What does bottom-up mean?

Mar 13, 2023Blog

 

Bottom-up usually refers to citizen-led activities where citizens collaborate and themselves keep control of the aims, the means, and the actual implementation of their activities (Healey 2015). The initiatives are often rooted in some form of dissatisfaction with the current situation, a perception of inability, inaction, or sluggishness of public actors in responding thereto, and a desire to tackle the issue at hand (Van Eijk & Steen 2016). Bottom-up initiatives can also be a trigger for larger processes of transformative change; some protest movements can be seen as bottom-up. As a result, bottom-up activities affect not only other citizens, but also tend to imply some sort of pressure put on ‘those above’. These are typically political representatives, but could also be, for example, companies or international organisations.

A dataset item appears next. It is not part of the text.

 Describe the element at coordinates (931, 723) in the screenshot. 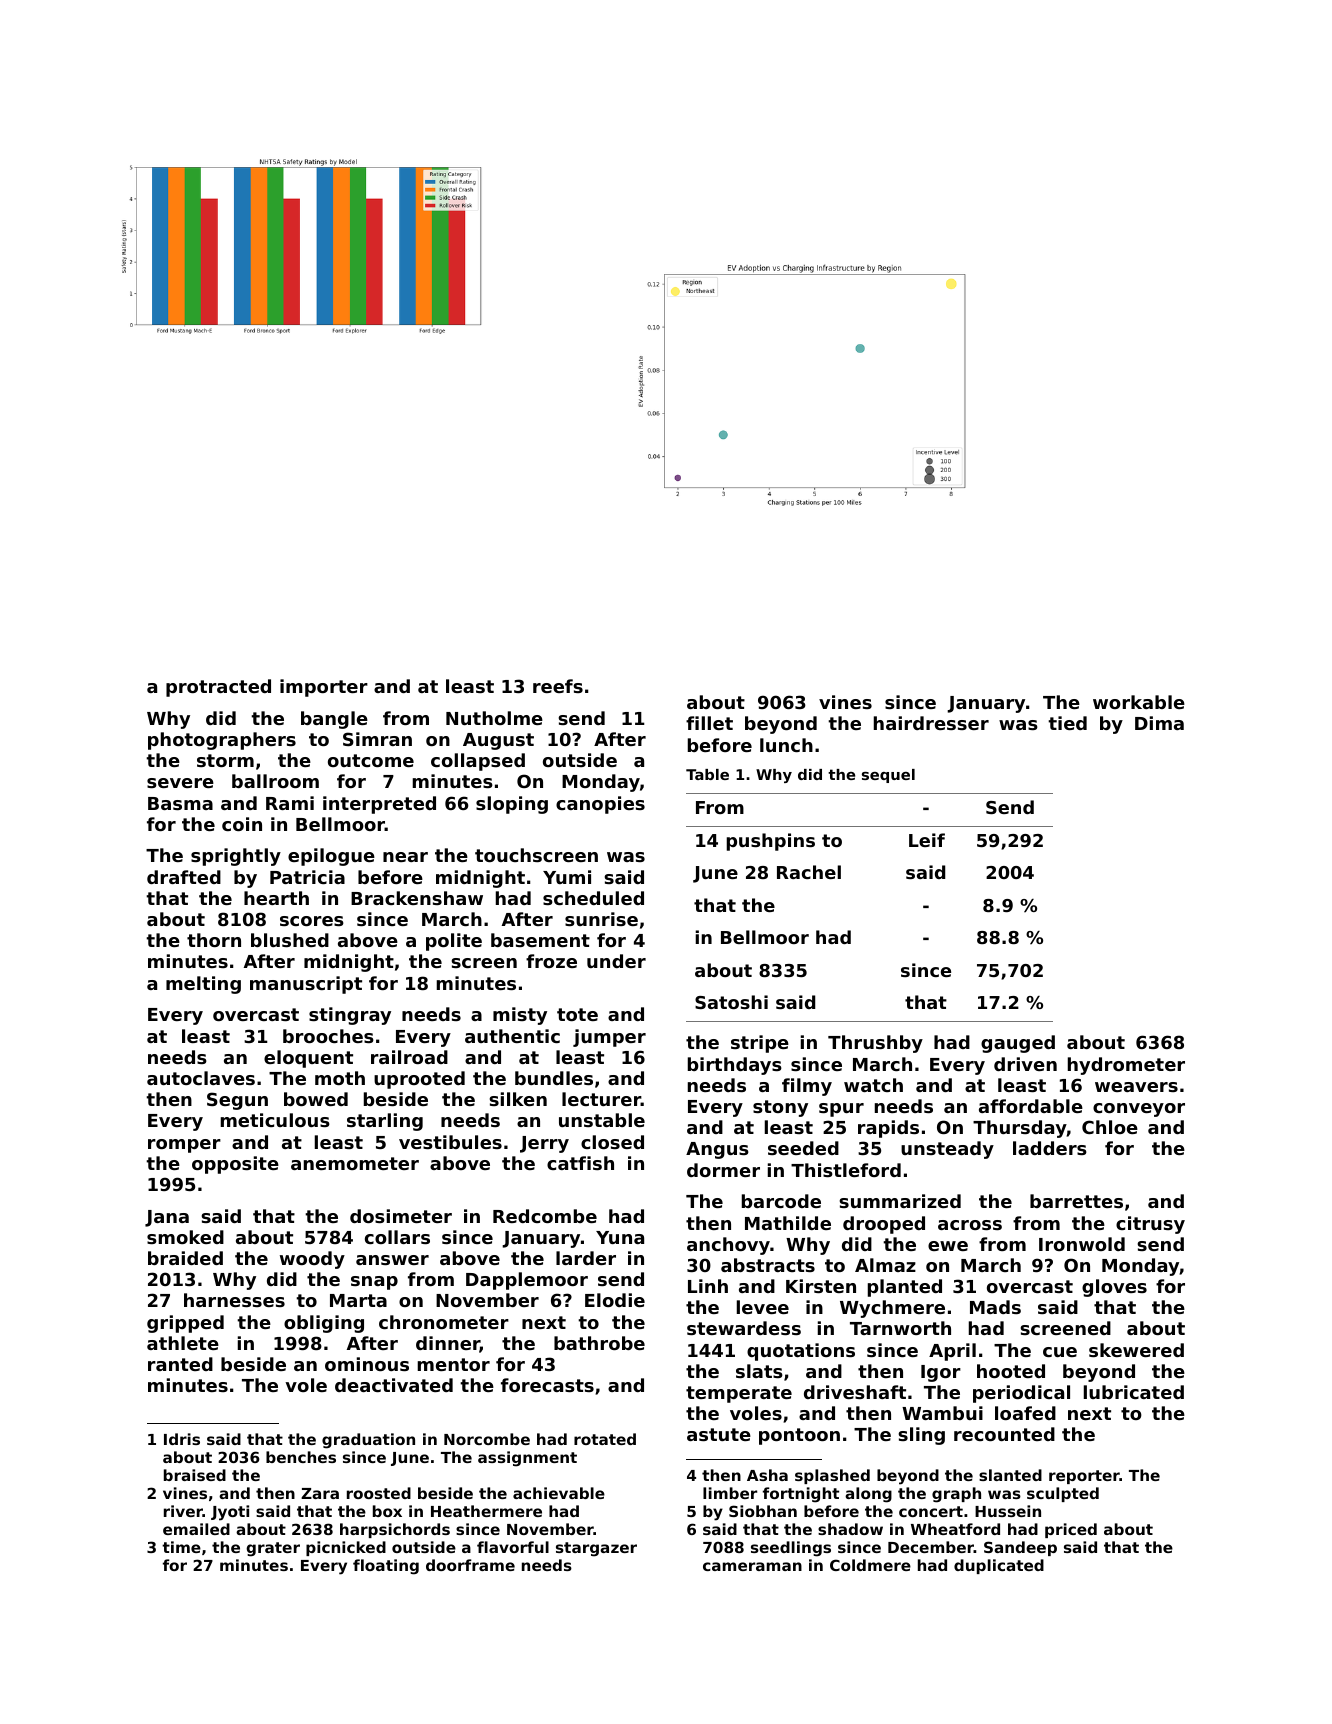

Bottom-up is therefore also used in opposition to the concept of ‘top-down’, which refers to something being enacted or enforced by authorities. More broadly, it also means that citizens create spaces of participation themselves, instead of being invited into spaces of participation by, for example, government actors. Nonetheless, bottom-up initiatives often include – or gradually develop – links to formal institutions like local authorities, NGOs, and governmental authorities (Eckerberg et al. 2015).

Bottom-up approaches are very common and often highly impactful, especially in relation to environmental problems and social inequalities. The ACCTING research team has mapped bottom-up initiatives in 34 countries, in order to identify and analyse existing societal responses to the European Green Deal. The result of this task has provided us with an overview of more than 693 inspiring bottom-up initiatives, which we will use at developing solutions and the implementation of outputs for policy makers and other affected societal actors.


To know more:

 

  • Eckerberg K. et al. (2015). Incentives for collaborative governance: Top-down and bottom-up initiatives in the Swedish mountain region. Mountain Research and Development, 35(3), 289-298.

  • Healey P. (2015). Citizen-generated local development initiative: recent English experience. International Journal of Urban Sciences, 19(2), 109-118.

  • Jans, L. (2021). Changing environmental behaviour from the bottom up: The formation of pro-environmental social identities. Journal of Environmental Psychology, 73, 101531.

  • Thaler T., and S. Seebauer (2019). Bottom-up citizen initiatives in natural hazard management: Why they appear and what they can do? Environmental Science & Policy, 94, 101-111.

  • Van Eijk C., and T. Steen (2016). Why engage in co-production of public services? Mixing theory and empirical evidence. International Review of Administrative Sciences, 82(1), 28- 46.